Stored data
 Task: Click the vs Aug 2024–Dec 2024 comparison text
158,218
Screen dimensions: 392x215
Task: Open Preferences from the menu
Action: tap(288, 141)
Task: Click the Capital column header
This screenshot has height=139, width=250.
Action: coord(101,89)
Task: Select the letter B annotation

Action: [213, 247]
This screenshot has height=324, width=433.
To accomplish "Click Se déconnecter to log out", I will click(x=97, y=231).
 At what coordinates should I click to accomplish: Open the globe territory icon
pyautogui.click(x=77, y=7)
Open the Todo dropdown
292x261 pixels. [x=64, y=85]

---

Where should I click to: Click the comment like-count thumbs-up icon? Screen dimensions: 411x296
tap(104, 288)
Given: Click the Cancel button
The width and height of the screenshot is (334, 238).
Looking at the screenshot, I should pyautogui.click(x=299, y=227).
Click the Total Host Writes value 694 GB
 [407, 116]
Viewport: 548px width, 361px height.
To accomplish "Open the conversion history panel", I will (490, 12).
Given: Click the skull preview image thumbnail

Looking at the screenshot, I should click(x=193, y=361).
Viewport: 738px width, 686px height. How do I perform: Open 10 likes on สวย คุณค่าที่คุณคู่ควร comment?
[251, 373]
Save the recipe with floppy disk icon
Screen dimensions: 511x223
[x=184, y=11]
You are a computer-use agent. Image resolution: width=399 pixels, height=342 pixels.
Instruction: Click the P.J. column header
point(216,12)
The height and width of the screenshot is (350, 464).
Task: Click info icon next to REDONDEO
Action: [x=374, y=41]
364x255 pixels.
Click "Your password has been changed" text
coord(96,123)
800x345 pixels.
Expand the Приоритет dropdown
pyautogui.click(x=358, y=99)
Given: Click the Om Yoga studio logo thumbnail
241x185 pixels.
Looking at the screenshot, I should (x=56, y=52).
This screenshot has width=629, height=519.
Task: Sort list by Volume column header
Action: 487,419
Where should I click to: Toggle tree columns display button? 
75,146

* * *

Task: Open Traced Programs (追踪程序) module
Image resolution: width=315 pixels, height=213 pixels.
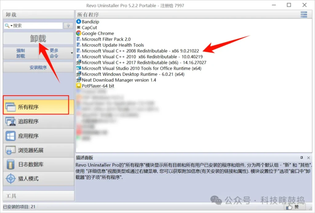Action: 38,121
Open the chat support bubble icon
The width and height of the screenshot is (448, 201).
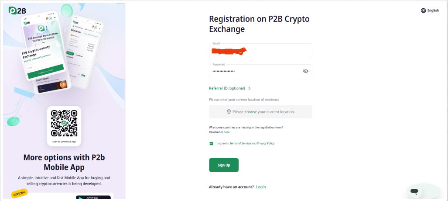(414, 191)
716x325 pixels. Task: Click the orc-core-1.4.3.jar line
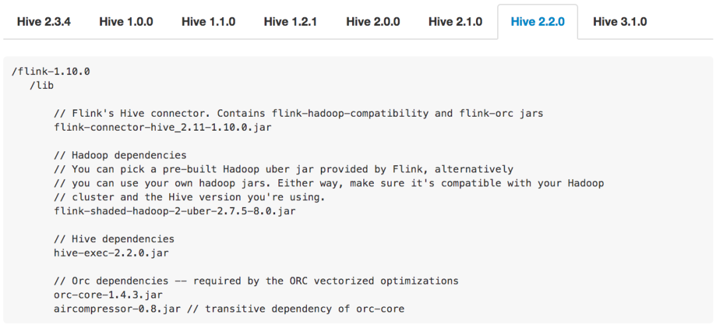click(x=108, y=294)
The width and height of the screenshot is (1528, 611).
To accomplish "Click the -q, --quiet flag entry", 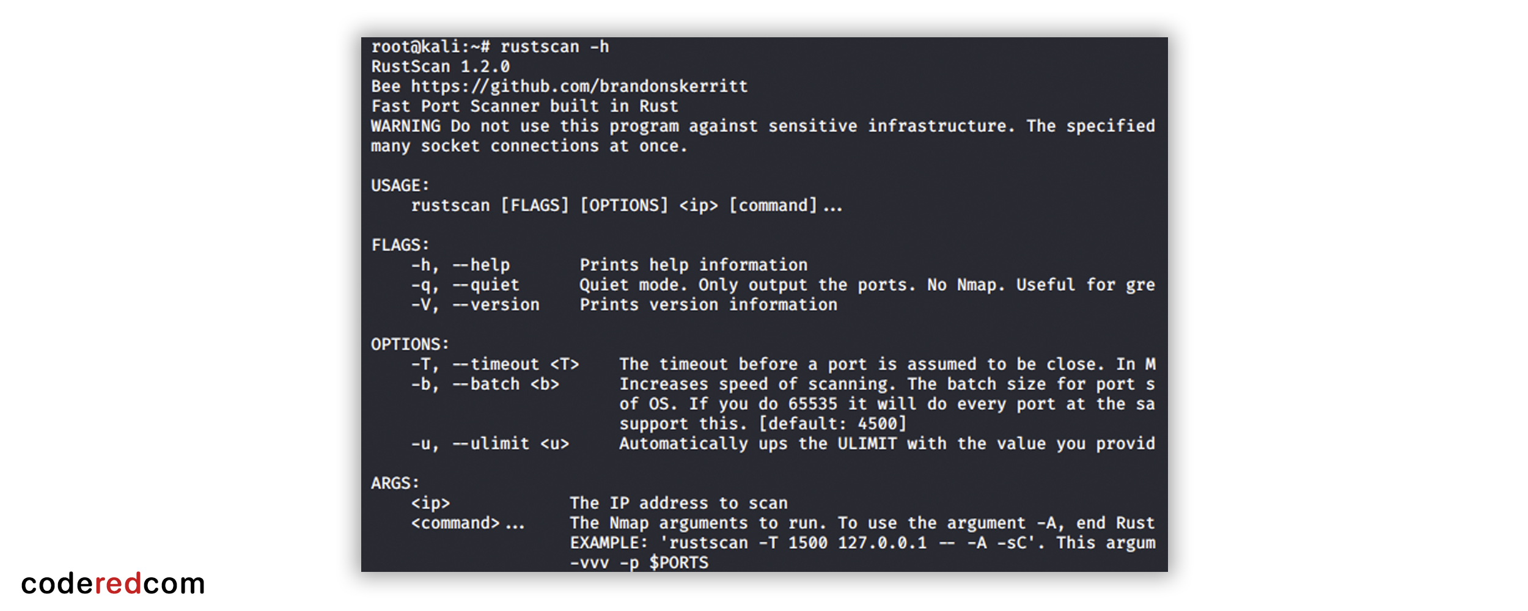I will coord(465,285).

▶ _The problem_
Out of the data above, transcribe exactly and only the lines starting with the line that has "Given: Click the Cancel button" and going on through the line that has "Viewport: 548px width, 361px height.", both included.

▶ _Exercise output_
Given: Click the Cancel button
The width and height of the screenshot is (334, 238).
Looking at the screenshot, I should pyautogui.click(x=299, y=227).
Click the Total Host Writes value 694 GB
 [407, 116]
Viewport: 548px width, 361px height.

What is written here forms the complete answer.